Defense attorneys at Harris’s sentencing had asked that he be sentenced to 30 years, and Harris himself asked the judge for a second chance at life.
But the Court of Appeals wrote in its opinion that the Circuit Court took into account Harris’ age. He pointed to a 25-page pre-sentence inquest report that included his age, criminal and personal history, family status, education and mental health. His lawyers also made mitigating arguments during the hearing in part about his youth.
And the Maryland Court of Appeals said the Supreme Court’s 2012 decision in Miller v. Alabamawhich declared that mandatory life sentences without parole were unconstitutional for children convicted of homicide, did not apply in this case because Harris will be eligible for parole after 15 years.
Scott Shellenberger, the Baltimore County state’s attorney, said Friday he was pleased the court upheld Harris’s conviction and sentence.
“It’s been a very long and arduous journey for Amy Caprio’s family, the Sorrells,” he said. “We hope it brings them some closure.”
Harris has no other appeal options from the state, but could appeal to the U.S. Supreme Court or seek through other legal proceedings to have his sentence reconsidered.

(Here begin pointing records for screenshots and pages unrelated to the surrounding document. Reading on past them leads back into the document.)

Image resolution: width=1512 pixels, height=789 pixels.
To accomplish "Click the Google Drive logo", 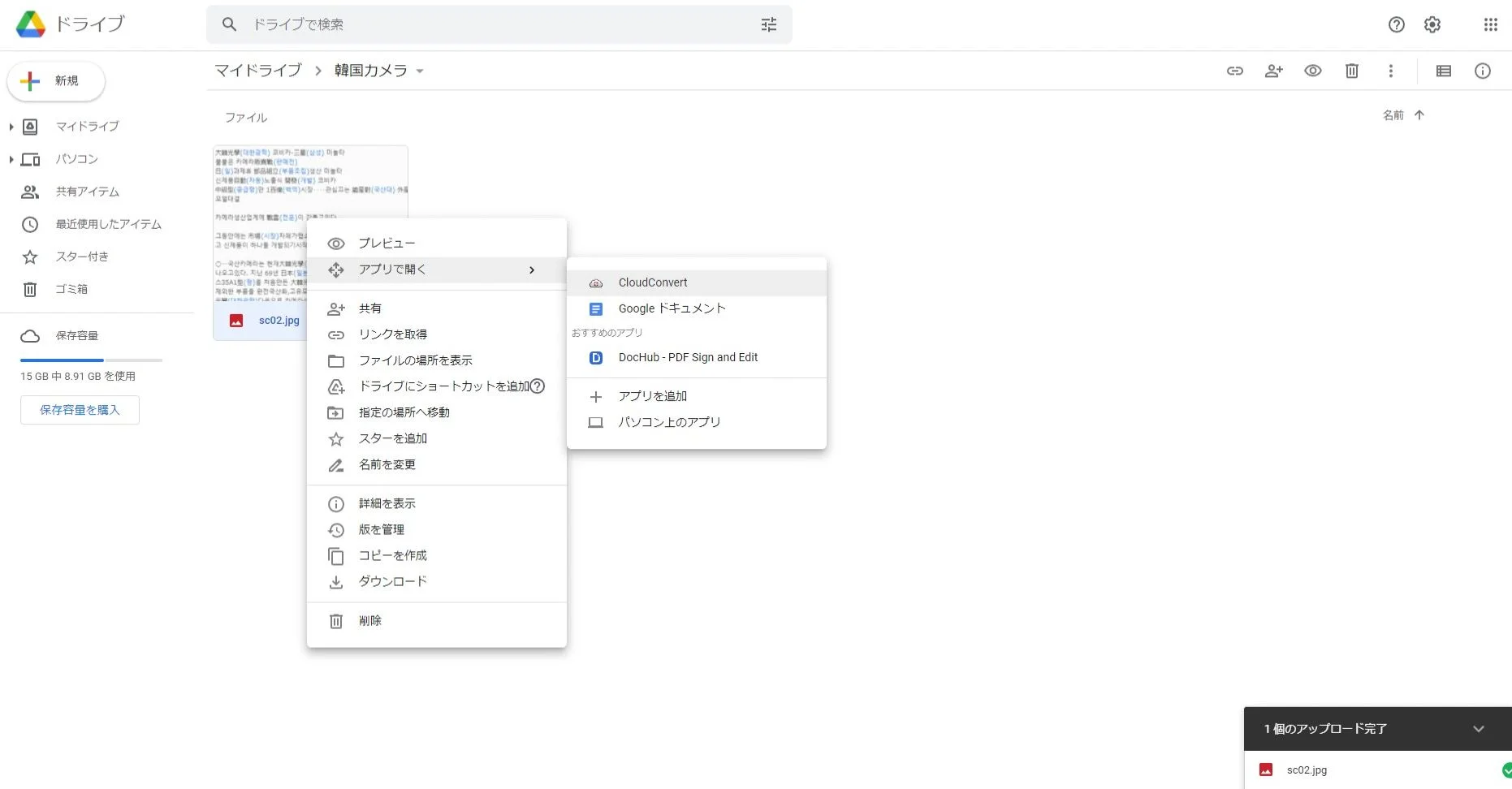I will pyautogui.click(x=30, y=24).
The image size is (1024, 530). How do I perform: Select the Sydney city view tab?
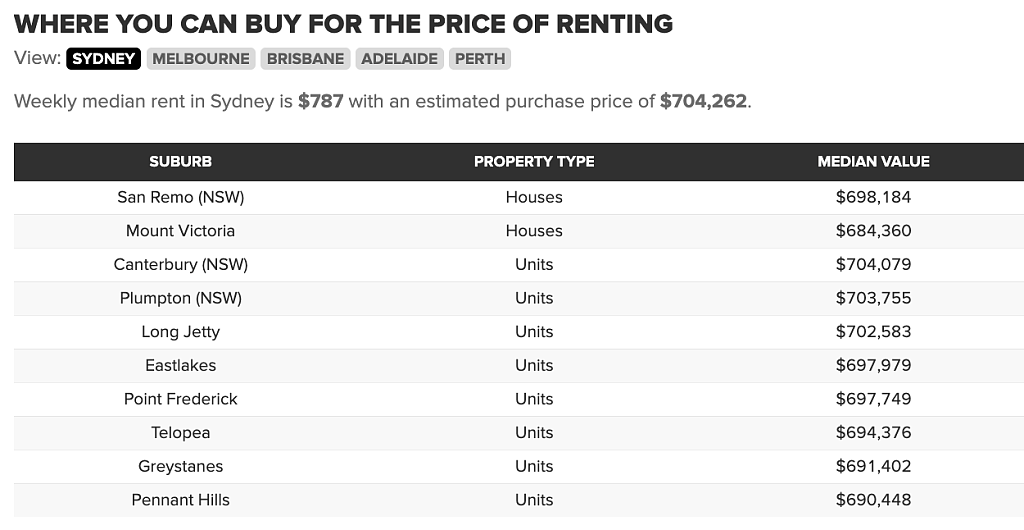(103, 59)
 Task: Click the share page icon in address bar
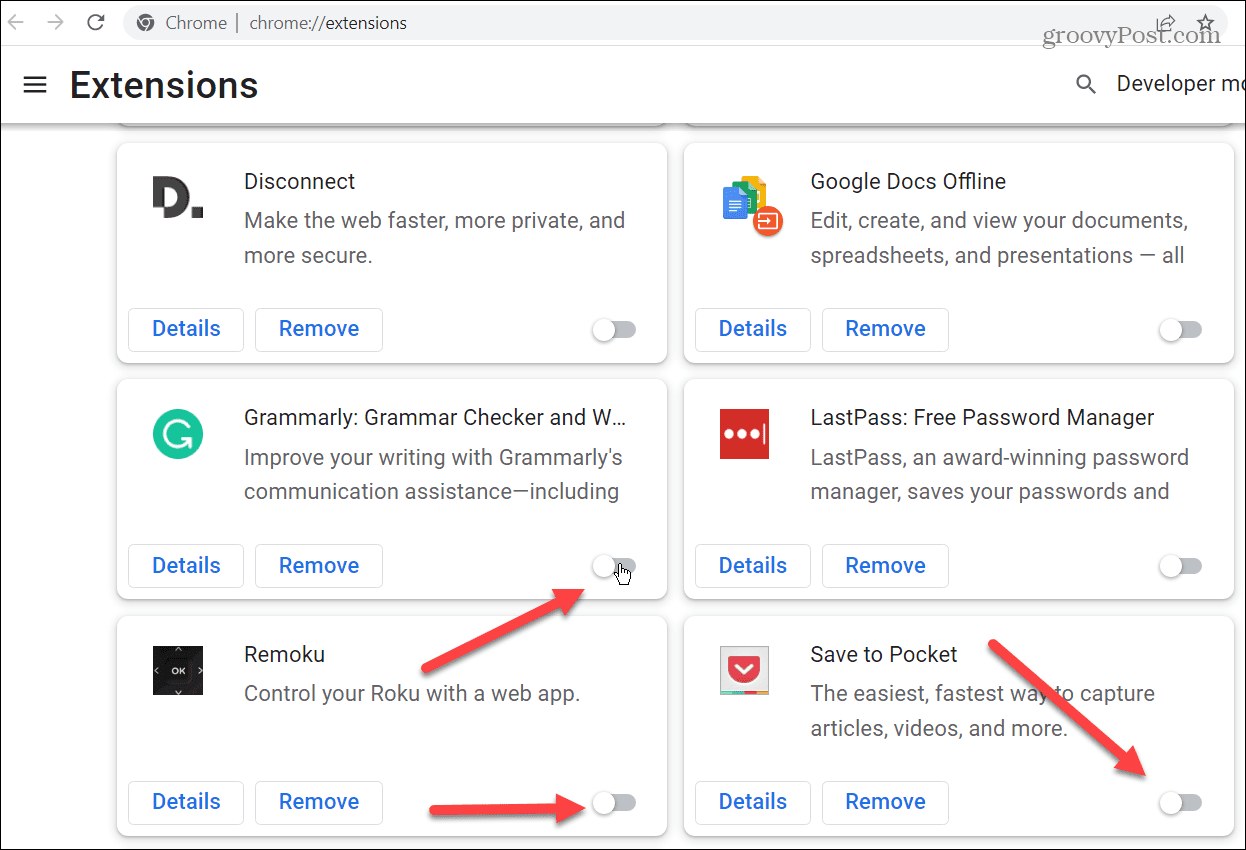tap(1166, 22)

As the Court of Appeals noted, Harris will automatically be eligible for a reduced sentence after serving 20 years under a 2021 law passed by the General Assembly.
He will also be eligible for parole after 15 years, although Shellenberger has previously said those convicted of murder typically spend at least 30 years in prison.

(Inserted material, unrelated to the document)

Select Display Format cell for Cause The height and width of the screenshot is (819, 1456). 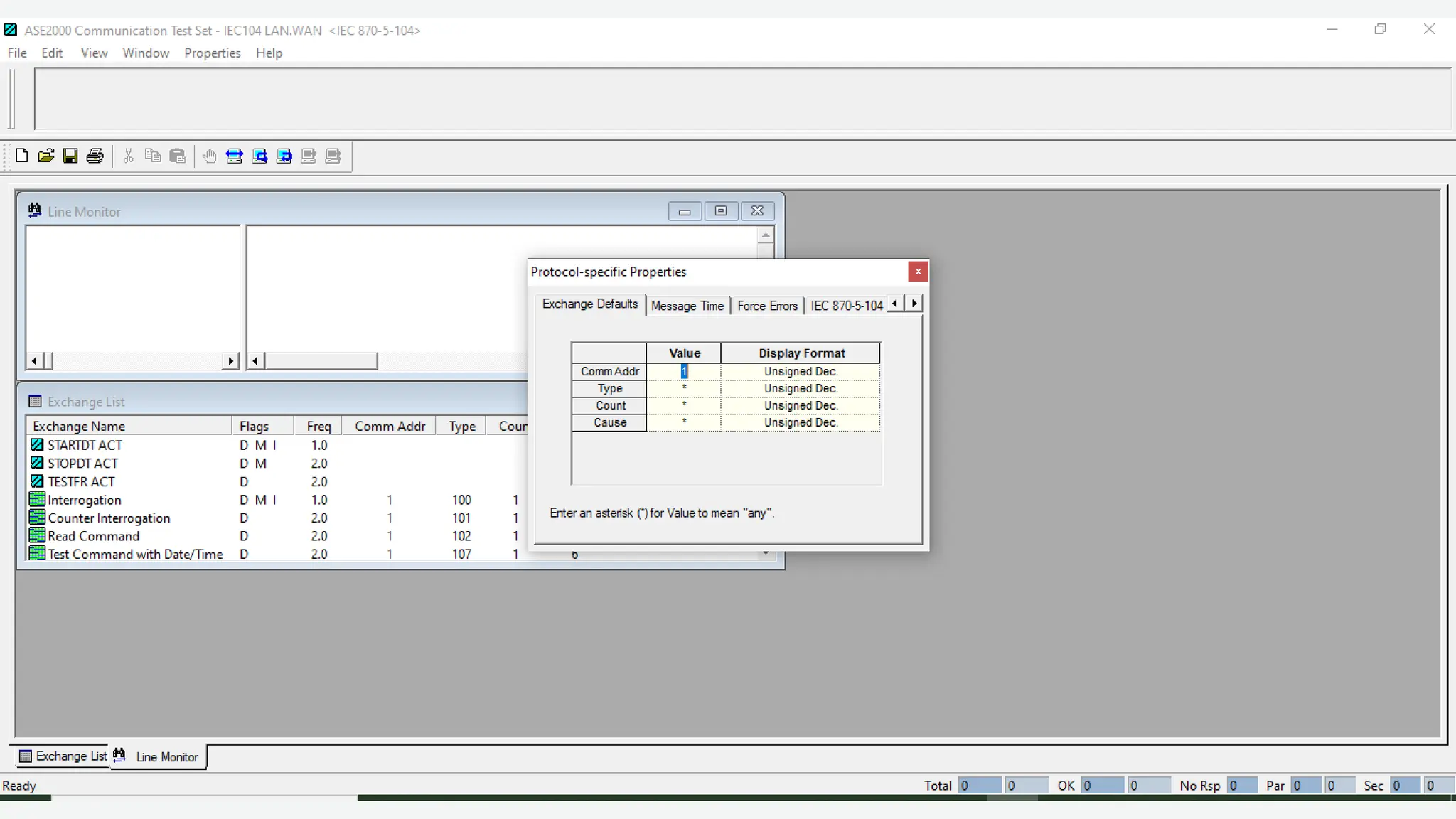tap(801, 422)
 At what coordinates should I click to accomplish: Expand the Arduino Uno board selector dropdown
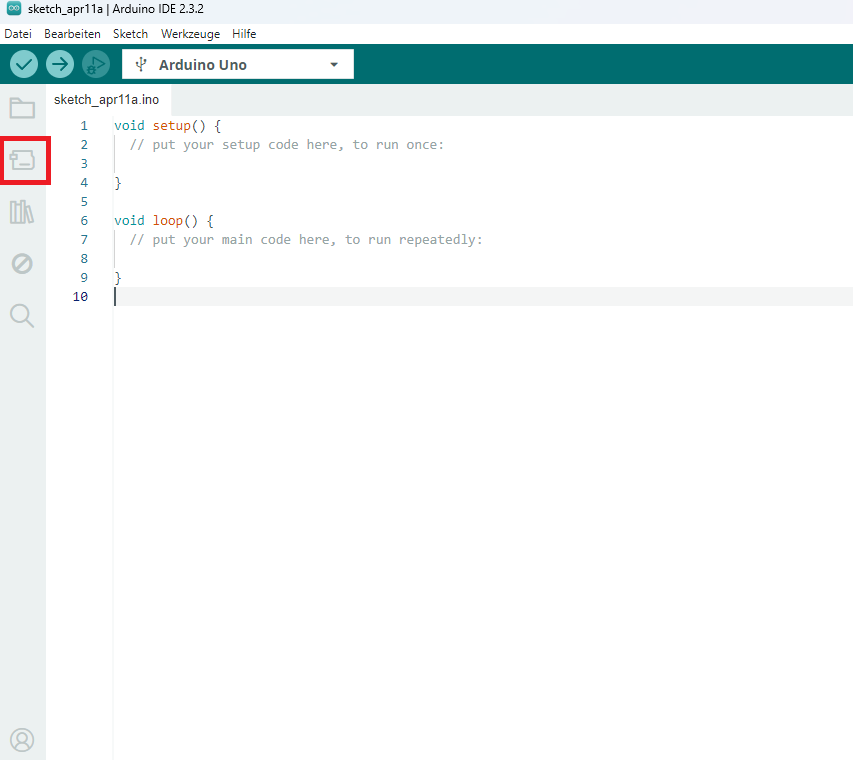(x=237, y=65)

Coleman had argued that judges should have additional discretion, not mandatory sentencing guidelines, in handing down sentences for children.
The General Assembly considered banning children from being charged with murder, but these legislative attempts were unsuccessful. The Juvenile Restoration Act, passed in 2021, banned life sentences without parole for children.
Caprio’s murder sparked a firestorm, including racist backlash, as all four teenagers are black and Caprio was white. It also played into the city-county dynamic – Harris was from Gilmor Homes public housing in West Baltimore and had gone for a ride with friends in the stolen car to suburban Perry Hall.
His defense attorney, Warren Brown, had urged the judge to consider his surroundings and argued that portraying him as someone “unsalvageable” was a mistake.
County Police Chief Melissa Hyatt said in a statement that “justice has prevailed” in the “heinous killing” of Caprio.
“Please continue to keep his family, friends and colleagues in your thoughts and prayers,” she said.